- [Page extract]
Saturday, July 01, 2006

Pundit shies away from saying the candidate's name

Charlie Cook, columnist and founder of the Cook Political Report, recently wrote a column handicapping competitive ’06 U. S. Senate races. In the middle of it we read :

Inside the Beltway, the open Democratic seat in Maryland, where Paul Sarbanes is retiring, is getting considerable attention. Republicans have an even-money shot at holding that state's governorship, but the Senate race is a more difficult proposition. Maryland remains a very Democratic state. Gov. Robert Ehrlich is the first Republican since 1980 to win any statewide office, and many observers say his victory was mainly due to the extraordinary weakness of the 2002 Democratic nominee.
And who was that extraordinarily weak Democratic nominee?

- [Instruction]
Copy the passage of the post about Charlie Cook's Senate column from "Pundit shies away" up to and including "2002 Democratic nominee.".

- [Records supplied]
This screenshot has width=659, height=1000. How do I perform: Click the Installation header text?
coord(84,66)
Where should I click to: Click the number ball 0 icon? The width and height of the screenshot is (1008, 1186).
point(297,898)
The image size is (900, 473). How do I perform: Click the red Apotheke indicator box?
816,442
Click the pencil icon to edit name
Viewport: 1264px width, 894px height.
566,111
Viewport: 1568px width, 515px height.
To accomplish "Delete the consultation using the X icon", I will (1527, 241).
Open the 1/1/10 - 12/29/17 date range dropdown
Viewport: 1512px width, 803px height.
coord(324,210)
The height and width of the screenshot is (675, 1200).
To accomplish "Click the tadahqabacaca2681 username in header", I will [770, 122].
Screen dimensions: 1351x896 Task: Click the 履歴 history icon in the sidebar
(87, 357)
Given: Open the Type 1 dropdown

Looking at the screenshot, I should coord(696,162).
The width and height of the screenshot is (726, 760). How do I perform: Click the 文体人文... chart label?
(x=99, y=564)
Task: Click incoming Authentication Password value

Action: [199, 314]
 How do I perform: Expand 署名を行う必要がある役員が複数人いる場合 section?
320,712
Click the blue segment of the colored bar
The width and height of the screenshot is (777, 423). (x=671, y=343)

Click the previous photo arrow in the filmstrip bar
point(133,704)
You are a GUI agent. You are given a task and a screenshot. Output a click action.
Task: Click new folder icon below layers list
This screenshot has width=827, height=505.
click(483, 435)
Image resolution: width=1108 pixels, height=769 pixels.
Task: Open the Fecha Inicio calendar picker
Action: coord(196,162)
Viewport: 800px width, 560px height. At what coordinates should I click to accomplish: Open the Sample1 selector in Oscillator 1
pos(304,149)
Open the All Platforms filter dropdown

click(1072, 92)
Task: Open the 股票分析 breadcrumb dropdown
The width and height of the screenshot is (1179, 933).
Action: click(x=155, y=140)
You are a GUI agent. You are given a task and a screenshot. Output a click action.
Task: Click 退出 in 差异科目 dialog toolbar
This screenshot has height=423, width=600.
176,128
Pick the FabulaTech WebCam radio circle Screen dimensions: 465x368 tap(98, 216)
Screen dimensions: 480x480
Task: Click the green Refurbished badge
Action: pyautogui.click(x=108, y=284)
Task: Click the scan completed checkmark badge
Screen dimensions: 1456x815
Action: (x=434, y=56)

- [Output below]
Pundit shies away from saying the candidate's name

Charlie Cook, columnist and founder of the Cook Political Report, recently wrote a column handicapping competitive ’06 U. S. Senate races. In the middle of it we read :

Inside the Beltway, the open Democratic seat in Maryland, where Paul Sarbanes is retiring, is getting considerable attention. Republicans have an even-money shot at holding that state's governorship, but the Senate race is a more difficult proposition. Maryland remains a very Democratic state. Gov. Robert Ehrlich is the first Republican since 1980 to win any statewide office, and many observers say his victory was mainly due to the extraordinary weakness of the 2002 Democratic nominee.